Source records
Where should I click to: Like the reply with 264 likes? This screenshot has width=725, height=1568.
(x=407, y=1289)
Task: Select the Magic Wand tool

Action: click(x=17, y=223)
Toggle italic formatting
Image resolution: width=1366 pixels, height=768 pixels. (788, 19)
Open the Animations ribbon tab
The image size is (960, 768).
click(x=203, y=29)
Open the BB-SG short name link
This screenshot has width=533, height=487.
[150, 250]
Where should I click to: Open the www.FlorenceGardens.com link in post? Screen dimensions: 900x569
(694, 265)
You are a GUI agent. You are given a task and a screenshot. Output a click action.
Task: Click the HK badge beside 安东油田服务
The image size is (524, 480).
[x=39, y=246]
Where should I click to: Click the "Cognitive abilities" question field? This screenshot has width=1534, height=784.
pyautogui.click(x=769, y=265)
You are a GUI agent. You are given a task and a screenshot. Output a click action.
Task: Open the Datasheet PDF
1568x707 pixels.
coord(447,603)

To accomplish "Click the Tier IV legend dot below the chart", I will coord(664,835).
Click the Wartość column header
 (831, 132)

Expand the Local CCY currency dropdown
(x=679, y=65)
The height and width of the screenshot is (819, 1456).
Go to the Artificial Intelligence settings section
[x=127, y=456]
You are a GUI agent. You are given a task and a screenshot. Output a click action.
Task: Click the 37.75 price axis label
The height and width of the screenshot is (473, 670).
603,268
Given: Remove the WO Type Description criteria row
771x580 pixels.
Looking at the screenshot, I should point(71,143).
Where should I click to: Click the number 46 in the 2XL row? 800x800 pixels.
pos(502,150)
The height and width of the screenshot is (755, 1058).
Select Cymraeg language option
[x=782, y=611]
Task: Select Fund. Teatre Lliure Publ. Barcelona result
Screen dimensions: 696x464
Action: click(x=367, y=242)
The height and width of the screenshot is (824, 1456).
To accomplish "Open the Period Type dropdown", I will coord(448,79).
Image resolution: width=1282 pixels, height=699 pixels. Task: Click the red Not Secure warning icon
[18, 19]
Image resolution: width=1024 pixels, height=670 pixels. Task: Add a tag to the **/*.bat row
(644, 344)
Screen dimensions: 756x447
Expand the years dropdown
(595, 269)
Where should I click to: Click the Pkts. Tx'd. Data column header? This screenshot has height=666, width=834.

[WHAT YOU HAVE TO DO] What is needed is a single number: how many lines of the data contain the word "will".

[OUTPUT] 2